“Apa yang harus aku lakukan sekarang, Sar?”
“Kau ini bagaimana? Bukannya semua orang mengidamkan memiliki anak seperti Alawi, anakmu?”
Busar menyeruput kopinya yang mulai dingin. Kemudian melanjutkan, “Aku sudah mendengar kabar dari orang-orang bahwa rumahmu telah beberapa kali didatangi oleh kiai-kiai besar bukan? Bukan hanya itu, kabarnya anakmu itu telah tinggi ilmunya. Ia dipuji oleh guru-gurunya. Kabarnya Ia akan jadi seorang yang masyhur, guru besar, dan dikagumi banyak orang. Kiai Fathoni saja sedang menunggu kepulangan anakmu itu.”
Samad kehilangan gairah untuk meneruskan pembicaraan. Ia tak mendapatkan pencerahan dari lawan bicaranya. Menyadari perubahan sikap Samad, akhirnya Busar melanjutkan.
“Bulan depan Ia pulang ke desa ini bukan? Kau seharusnya menyiapkan sambutan yang terbaik untuk anakmu itu. Bukan bengong di tengah sawah seperti tadi.”
“Aku malu, Sar. Aku malu pada diriku sendiri. Bagaimana mungkin dia adalah anakku? Sementara aku masih kotor seperti ini? Ibunya yang ahli ibadah, ahli sedekah, sedangkan aku? Sembahyang saja aku tak bisa.”
“Ya. Oleh karena itu, Kau selalu sembahyang jamaah, bukan?” Busar meledek.
“Ya.
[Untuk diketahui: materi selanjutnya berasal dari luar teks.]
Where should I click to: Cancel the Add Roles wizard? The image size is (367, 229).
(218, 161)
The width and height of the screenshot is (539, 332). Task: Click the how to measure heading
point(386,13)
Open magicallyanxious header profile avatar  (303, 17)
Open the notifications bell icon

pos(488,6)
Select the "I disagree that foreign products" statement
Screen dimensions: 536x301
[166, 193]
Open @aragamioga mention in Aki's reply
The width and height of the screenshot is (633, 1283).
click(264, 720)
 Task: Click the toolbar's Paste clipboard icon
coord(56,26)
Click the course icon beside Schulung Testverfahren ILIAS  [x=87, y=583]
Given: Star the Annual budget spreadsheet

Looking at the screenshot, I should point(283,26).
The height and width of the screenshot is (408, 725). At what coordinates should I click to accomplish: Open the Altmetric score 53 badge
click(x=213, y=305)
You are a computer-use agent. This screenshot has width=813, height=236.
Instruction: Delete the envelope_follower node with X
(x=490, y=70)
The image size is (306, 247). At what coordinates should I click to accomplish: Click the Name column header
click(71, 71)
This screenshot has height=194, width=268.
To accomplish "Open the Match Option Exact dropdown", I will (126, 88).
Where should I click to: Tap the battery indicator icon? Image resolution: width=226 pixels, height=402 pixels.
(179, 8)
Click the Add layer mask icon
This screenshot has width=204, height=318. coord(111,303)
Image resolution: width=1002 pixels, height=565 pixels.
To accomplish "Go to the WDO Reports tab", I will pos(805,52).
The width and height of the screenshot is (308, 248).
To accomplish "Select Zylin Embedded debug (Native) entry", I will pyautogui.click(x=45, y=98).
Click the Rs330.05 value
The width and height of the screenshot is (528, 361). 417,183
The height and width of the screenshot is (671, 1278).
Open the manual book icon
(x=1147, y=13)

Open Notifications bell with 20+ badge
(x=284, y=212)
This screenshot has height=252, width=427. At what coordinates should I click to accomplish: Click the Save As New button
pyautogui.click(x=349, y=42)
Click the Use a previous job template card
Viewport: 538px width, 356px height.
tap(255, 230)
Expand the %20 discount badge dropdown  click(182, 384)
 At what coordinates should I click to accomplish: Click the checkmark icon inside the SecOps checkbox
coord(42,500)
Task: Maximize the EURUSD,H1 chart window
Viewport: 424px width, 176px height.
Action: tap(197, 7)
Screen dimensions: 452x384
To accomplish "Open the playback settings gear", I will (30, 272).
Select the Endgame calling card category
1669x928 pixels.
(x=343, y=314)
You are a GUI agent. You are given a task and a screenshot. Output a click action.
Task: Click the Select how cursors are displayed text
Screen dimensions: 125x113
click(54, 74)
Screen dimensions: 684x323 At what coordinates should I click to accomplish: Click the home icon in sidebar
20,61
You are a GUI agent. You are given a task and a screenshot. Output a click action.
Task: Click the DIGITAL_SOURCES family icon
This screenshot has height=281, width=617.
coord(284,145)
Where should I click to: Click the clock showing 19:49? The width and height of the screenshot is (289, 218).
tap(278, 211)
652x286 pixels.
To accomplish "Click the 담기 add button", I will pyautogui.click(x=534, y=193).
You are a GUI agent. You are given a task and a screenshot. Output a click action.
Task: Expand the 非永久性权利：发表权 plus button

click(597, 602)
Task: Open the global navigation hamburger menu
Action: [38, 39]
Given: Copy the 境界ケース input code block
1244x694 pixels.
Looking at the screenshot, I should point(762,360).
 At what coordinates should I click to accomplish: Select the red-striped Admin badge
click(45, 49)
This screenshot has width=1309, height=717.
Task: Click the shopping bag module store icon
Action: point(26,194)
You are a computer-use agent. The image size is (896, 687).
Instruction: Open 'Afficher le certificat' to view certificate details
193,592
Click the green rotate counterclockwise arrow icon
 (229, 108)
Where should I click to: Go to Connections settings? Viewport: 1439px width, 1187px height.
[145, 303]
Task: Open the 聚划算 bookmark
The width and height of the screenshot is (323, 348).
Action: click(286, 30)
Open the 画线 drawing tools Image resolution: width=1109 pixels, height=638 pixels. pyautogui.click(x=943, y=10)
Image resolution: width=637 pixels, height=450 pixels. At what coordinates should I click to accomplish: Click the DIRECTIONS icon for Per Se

Kau benar. Kau masih ingat ceritaku padamu waktu itu?” Busar hanya diam menunggu lawan bicaranya menjawab pertanyaannya sendiri.
Beginilah cerita singkat Samad kepada Busar di teras surau seusai malam selamatan satu suro itu. Cerita itu terjadi sekitar dua minggu lalu.
***
Kebiasaan Narsih tidak pernah berubah walaupun tengah mengandung. Ketika suami dan dunia sedang terlelap, Narsih selalu menyempatkan diri untuk sembahyang malam. Malam itu ia bangkit dari dipan yang dialasi tikar pandan, tempat ia tidur bersama suaminya, Samad. Narsih berjalan tertatih-tatih sambil memegangi punggung belakang dan perut besarnya. Samad yang terbangun oleh suara rintihan Narsih menyadari kebiasaan sembahyang istrinya itu. Tapi kondisi Narsih yang sedang hamil besar membuatnya beranjak untuk memeriksa keadaan. Samad memeriksa dapur, barangkali Narsih belum jauh. Tapi tak ditemukannya. Ia pun segera menuju sumur. Ia tahu istrinya tak seperti wanita hamil lainnya.